- **Given entries**
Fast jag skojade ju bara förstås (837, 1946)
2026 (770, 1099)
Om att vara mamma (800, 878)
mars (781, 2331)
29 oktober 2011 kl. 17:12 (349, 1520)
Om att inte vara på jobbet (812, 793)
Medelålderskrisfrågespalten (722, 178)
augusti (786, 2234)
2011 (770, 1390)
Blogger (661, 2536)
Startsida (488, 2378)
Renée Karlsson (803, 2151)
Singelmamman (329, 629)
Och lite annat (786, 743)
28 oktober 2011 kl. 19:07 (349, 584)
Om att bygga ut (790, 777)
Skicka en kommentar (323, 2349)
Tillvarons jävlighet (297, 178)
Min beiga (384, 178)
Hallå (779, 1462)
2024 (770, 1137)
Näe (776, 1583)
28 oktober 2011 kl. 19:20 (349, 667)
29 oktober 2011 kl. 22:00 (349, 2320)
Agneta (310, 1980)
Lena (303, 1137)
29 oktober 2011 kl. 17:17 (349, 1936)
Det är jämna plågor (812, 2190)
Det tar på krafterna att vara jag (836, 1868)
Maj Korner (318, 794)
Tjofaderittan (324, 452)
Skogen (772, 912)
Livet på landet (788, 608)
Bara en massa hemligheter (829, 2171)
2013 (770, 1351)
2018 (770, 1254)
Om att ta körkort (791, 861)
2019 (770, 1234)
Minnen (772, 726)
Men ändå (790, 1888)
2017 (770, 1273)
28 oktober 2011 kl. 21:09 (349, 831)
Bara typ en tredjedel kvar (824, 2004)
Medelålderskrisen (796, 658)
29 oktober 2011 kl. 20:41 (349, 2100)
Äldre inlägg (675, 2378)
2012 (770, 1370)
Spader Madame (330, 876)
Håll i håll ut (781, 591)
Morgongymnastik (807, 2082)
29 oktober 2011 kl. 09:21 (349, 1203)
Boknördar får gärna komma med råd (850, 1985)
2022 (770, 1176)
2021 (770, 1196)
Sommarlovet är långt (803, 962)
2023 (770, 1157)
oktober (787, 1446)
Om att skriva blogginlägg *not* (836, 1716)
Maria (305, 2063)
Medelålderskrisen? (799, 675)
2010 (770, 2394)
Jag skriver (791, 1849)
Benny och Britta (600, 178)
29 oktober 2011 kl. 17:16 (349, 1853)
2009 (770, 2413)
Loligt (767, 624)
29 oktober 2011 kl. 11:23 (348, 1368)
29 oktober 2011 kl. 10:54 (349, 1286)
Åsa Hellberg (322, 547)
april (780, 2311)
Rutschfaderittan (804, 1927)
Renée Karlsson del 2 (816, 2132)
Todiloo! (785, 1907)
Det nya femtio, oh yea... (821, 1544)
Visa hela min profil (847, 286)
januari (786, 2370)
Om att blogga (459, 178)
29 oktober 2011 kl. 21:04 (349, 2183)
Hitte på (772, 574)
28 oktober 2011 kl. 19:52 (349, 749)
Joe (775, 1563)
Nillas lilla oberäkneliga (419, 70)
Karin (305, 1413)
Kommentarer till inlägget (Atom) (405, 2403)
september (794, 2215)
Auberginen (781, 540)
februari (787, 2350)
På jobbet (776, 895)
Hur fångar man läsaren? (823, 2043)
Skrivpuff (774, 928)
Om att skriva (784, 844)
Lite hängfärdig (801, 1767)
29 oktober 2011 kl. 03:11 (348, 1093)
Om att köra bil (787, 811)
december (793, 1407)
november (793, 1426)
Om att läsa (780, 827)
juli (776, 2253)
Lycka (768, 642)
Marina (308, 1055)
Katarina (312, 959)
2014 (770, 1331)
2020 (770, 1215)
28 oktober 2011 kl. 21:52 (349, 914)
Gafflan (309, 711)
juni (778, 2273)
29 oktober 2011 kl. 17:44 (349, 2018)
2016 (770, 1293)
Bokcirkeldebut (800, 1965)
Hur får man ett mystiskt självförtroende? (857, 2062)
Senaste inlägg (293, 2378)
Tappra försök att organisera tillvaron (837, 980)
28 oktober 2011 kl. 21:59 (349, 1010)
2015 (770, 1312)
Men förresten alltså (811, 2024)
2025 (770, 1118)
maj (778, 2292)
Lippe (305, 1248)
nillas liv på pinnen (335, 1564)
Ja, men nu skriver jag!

- **Work to be completed**
From the line containing "Gafflan (309, 711)" through the final line of the listing above, retype every line exactly; leave out everything else.

- **Result**
Gafflan (309, 711)
juni (778, 2273)
29 oktober 2011 kl. 17:44 (349, 2018)
2016 (770, 1293)
Bokcirkeldebut (800, 1965)
Hur får man ett mystiskt självförtroende? (857, 2062)
Senaste inlägg (293, 2378)
Tappra försök att organisera tillvaron (837, 980)
28 oktober 2011 kl. 21:59 (349, 1010)
2015 (770, 1312)
Men förresten alltså (811, 2024)
2025 (770, 1118)
maj (778, 2292)
Lippe (305, 1248)
nillas liv på pinnen (335, 1564)
Ja, men nu skriver jag!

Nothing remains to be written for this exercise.